Segment Start: THE DATA

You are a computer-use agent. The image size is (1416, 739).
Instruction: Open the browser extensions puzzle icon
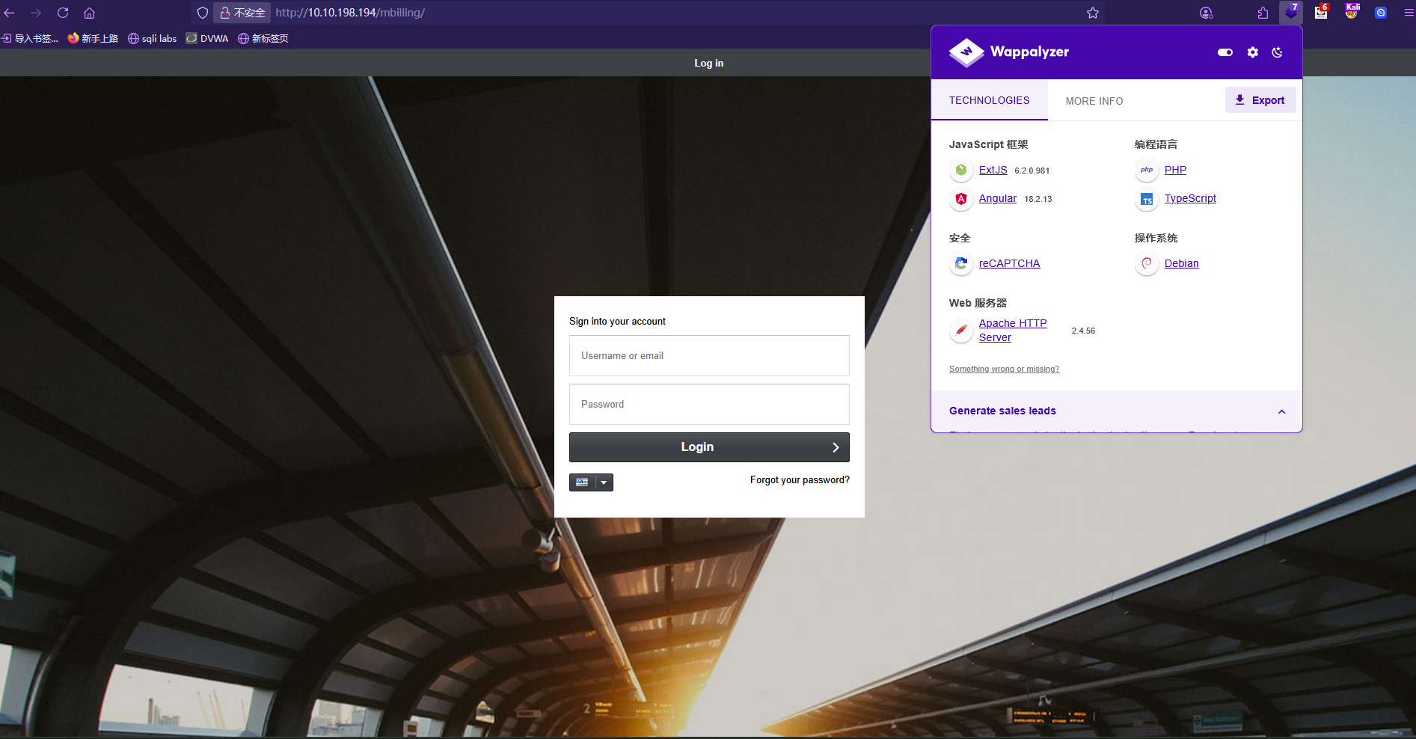pyautogui.click(x=1263, y=13)
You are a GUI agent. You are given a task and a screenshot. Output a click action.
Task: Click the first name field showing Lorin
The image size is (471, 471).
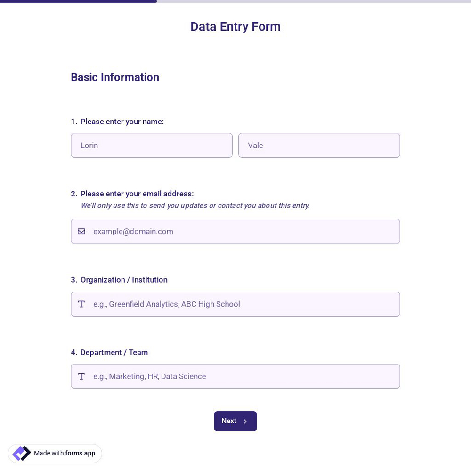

Segment End: THE DATA

Exactly the lines from the one that contains "You are a GUI" to the last line of the data, both included, should be set down, and no pictures should appear among them.

§ **THE ANSWER**:
You are a GUI agent. You are given a task and a screenshot. Output a click action.
Task: Click the first name field showing Lorin
The image size is (471, 471).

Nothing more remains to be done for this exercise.